There's no such thing as "objective evidence".
Objective evidence does exist, and is evidence that remains true irrespective of perspective.
The interpretation of that evidence might be subjective, but the evidence itself can be objective.
Evidence by its very nature is a fact or measurement interpreted to prove a specific theory or hypothesis.
Yes, and here you need to distinguish between the measurement (the evidence) and the interpretation of that evidence.
For example, a murder victim may have DNA evidence of her husband on her body. But that doesn't mean he killed her.
Indeed. The objective evidence here is that the victim had a certain person's DNA on her body. Does anyone dispute that evidence? Does the evidence hold true irrespective of the perspective? Yes.
The interpretation (that the husband therefore killed the victim) is subjective, but the interpretation is not the evidence.
He's her husband afterall. Evidence is not objective.
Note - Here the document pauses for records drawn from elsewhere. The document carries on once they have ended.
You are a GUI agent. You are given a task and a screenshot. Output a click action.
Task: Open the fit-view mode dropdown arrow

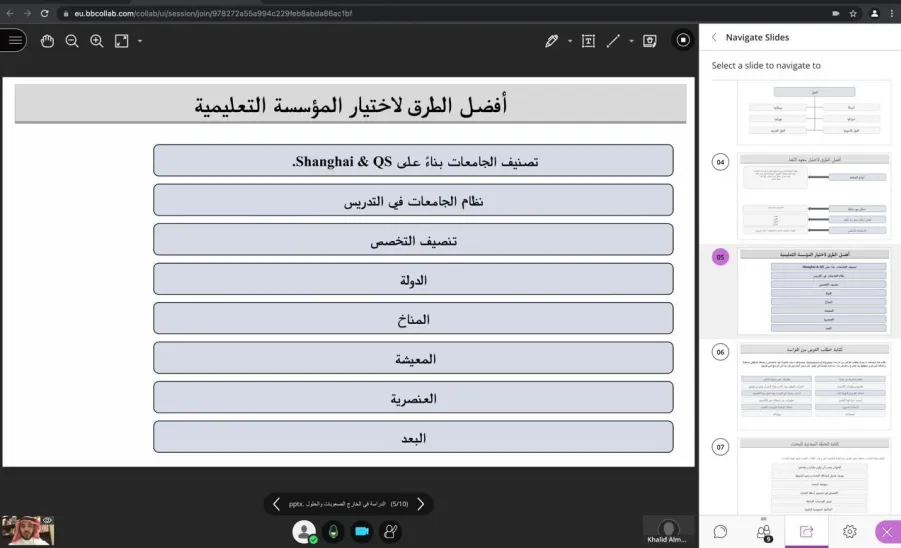[x=140, y=41]
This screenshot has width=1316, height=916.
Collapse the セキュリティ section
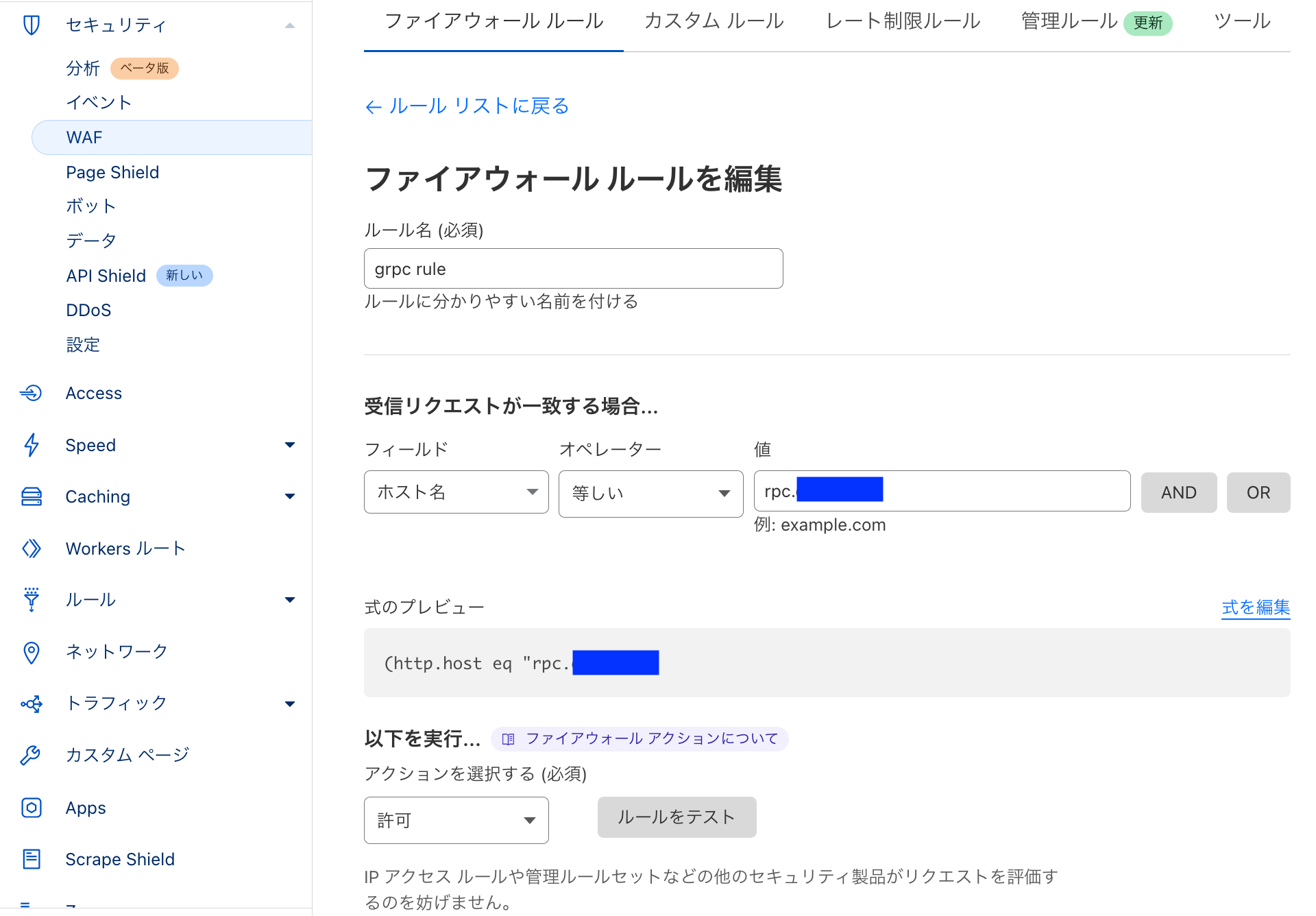pyautogui.click(x=290, y=25)
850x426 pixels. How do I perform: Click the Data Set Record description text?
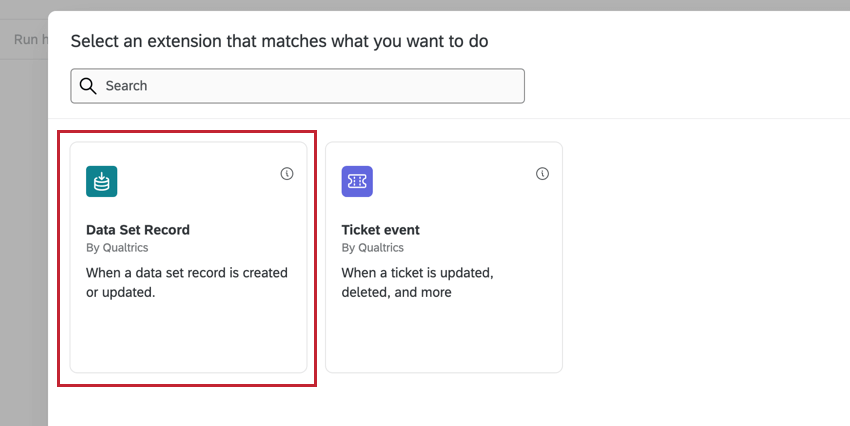(x=187, y=283)
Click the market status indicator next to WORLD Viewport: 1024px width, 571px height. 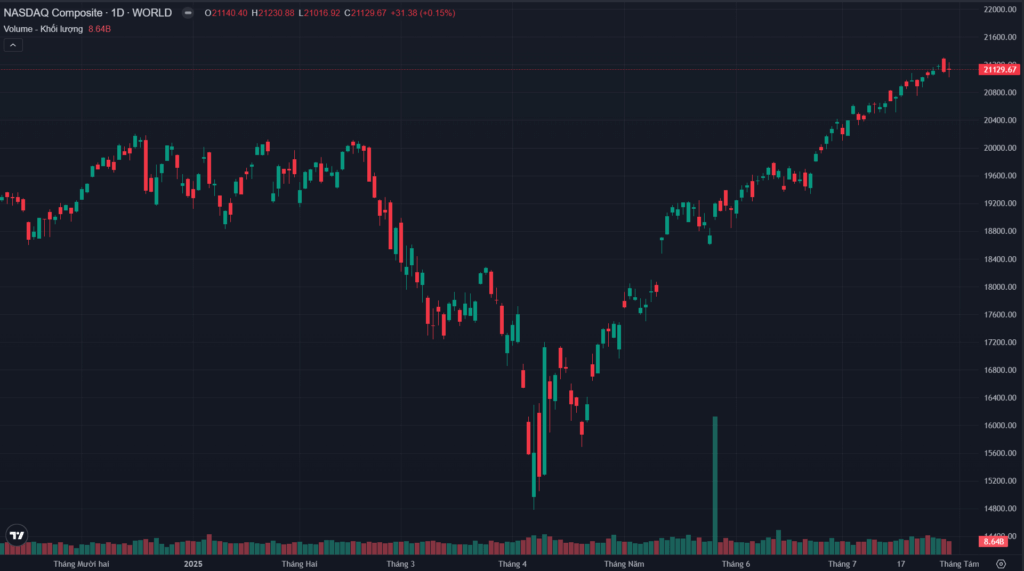(187, 13)
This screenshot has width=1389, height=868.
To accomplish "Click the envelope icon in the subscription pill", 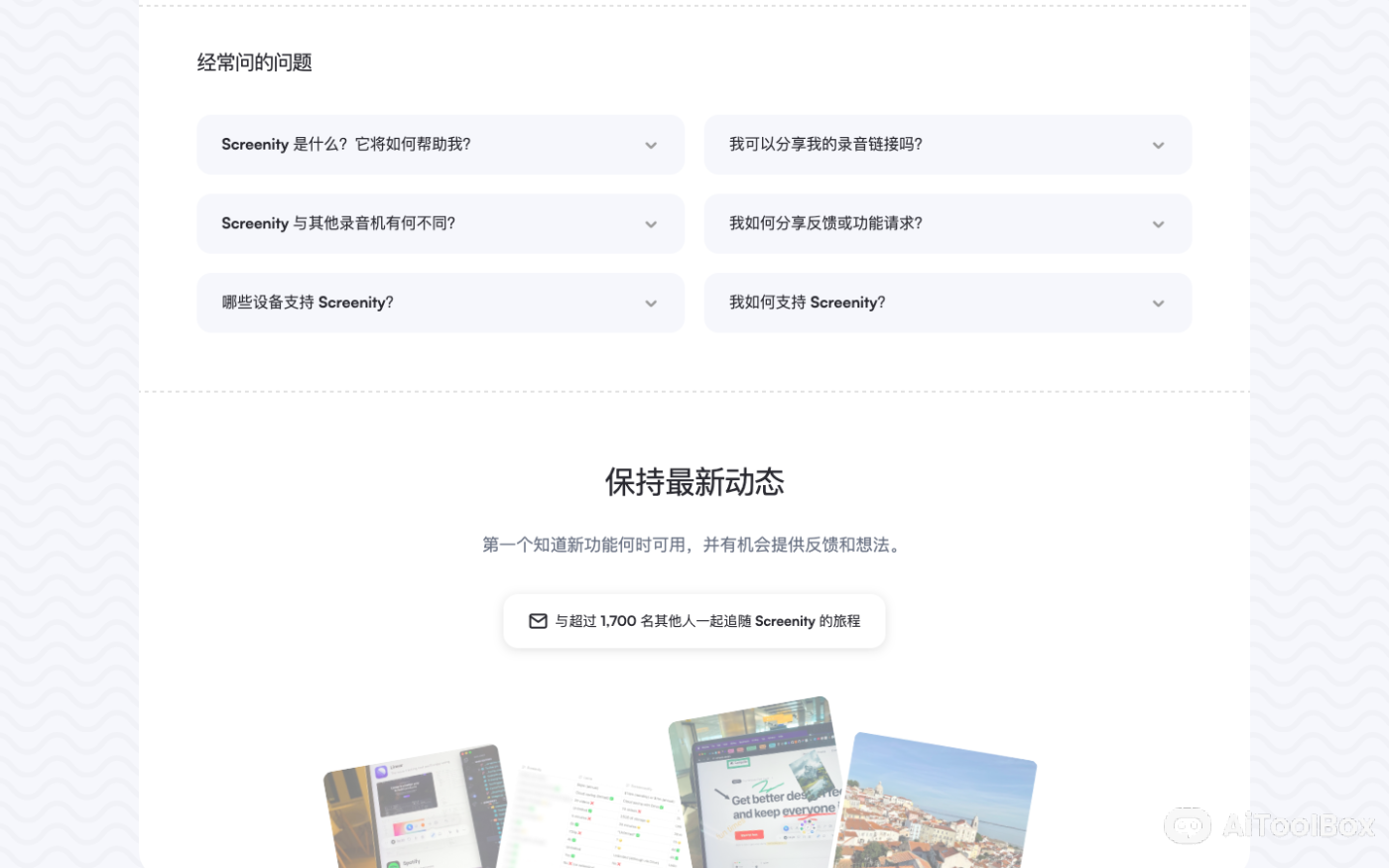I will tap(538, 620).
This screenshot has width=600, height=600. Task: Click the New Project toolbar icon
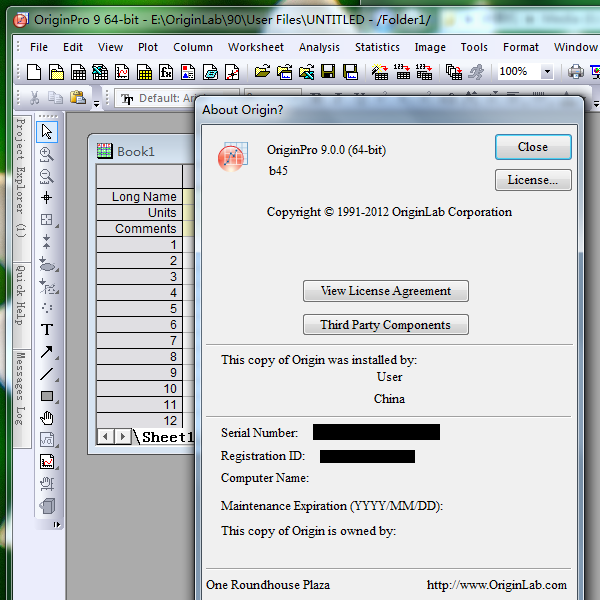(33, 72)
It is a spinning of data to support a preconclusion. It only makes sense in a given explanatory context. It doesn't exist in itself.
You need to distinguish between the evidence and the interpretation thereof. Objective evidence is the fact.
Your example might also just be highlighting the difference in usage of the term in science compared to a court of law. In science the evidence is simply the measurement, the data, the fact. The hypothesis is the explanation that uses and fits with the evidence. If it doesn't fit with the evidence then the hypothesis is flawed and will be discarded.
In law, evidence is that which is used to support a case, so is often cherry-picked to support a particular story that the defence or claimant is working to, but there is no need for the conclusions to be sound and valid, it merely need be "beyond reasonable doubt" in the eyes of the jury etc. but the jury have no requirement to use anything but their own gut feel, prejudice, ignorance, emotion.
But in both cases the evidence can be objective, and it is the subsequent interpretation of that evidence that is subjective.